わたしの場合は、一人で静かに逝くのもいいと思っているのね。そもそも死ぬ瞬間は誰しもみな一人。一人で死ぬのが可哀想とか惨いとかいう捉え方は違うと思うのね。
しかし、いまの集合住宅の自室でというと。うっかり孤独死などすると親族や周囲に迷惑がかかるとも思うのね。したがって、ぎりぎりまでここで暮らし、体の自由がきかなくなってきたらどこかの介護施設でお世話になることを考えているのね。

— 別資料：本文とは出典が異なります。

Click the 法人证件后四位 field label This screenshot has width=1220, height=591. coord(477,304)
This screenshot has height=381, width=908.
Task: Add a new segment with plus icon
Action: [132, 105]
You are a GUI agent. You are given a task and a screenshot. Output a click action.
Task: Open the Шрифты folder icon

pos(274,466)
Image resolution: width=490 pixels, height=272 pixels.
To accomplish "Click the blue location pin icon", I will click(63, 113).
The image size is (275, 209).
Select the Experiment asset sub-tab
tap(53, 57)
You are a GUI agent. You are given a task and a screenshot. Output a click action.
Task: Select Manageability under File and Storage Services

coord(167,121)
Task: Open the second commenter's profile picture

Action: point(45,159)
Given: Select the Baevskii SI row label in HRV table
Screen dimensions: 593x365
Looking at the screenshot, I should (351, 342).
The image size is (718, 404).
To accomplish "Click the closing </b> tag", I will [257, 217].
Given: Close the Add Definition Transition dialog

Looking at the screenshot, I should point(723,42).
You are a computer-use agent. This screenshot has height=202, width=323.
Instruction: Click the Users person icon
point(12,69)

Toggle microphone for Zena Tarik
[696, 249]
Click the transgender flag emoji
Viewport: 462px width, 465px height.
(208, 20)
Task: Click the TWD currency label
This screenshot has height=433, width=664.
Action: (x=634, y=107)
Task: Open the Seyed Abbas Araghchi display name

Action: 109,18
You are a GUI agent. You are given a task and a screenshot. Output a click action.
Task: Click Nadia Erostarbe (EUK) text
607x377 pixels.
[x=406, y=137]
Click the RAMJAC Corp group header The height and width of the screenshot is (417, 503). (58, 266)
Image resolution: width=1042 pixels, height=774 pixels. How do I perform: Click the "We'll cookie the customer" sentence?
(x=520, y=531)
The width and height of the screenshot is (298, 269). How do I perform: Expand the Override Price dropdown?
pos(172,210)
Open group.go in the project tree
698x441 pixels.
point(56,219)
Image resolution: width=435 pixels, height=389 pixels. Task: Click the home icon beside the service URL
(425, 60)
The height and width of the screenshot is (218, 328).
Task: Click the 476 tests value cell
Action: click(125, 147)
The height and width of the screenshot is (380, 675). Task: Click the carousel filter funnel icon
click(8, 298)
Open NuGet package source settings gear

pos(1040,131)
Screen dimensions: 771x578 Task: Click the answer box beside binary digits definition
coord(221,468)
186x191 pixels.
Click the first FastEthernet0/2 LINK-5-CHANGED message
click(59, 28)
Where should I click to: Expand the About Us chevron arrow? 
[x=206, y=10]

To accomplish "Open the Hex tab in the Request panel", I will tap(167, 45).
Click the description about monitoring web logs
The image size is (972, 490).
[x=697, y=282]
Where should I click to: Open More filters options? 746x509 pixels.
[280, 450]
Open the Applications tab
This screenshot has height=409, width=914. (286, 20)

死後の世界はあると思っている。しかし凡俗が死生を超越するというわけにもいかなくて、生への執着は大いにある。いままでほとんど医者にかからなかったのは、宗教に帰依しているというわけではないが、現代医学を100%信じているというわけでもないからなのね。
川柳については、正当な評価は「逝ってから」だろうとは思うが、そのことがどうなってもこれは致し方ない。川柳そのものがどうなるか、それも分からないのだから。しかし、死を意識したほうが句作をがんばろうという気にはなる。ただそういう意識も過ぎると「(たんたんと)老後を生きること」への差し障りになるかもしれない。結局、どう生きるか、これからも自分の心と体の声をしっかりと聞くしかない。
吟行という旅のカタチは、最高の死に方につながると考えている。最高の死に方すなわち最高の生き方としての旅のカタチなのである。この先、要介護になったら、残された身体機能と介護保険はフルに使い、どこにいてもさいごまで一回きりの人生を川柳とともに、自由に楽しく暮らそうと思っている。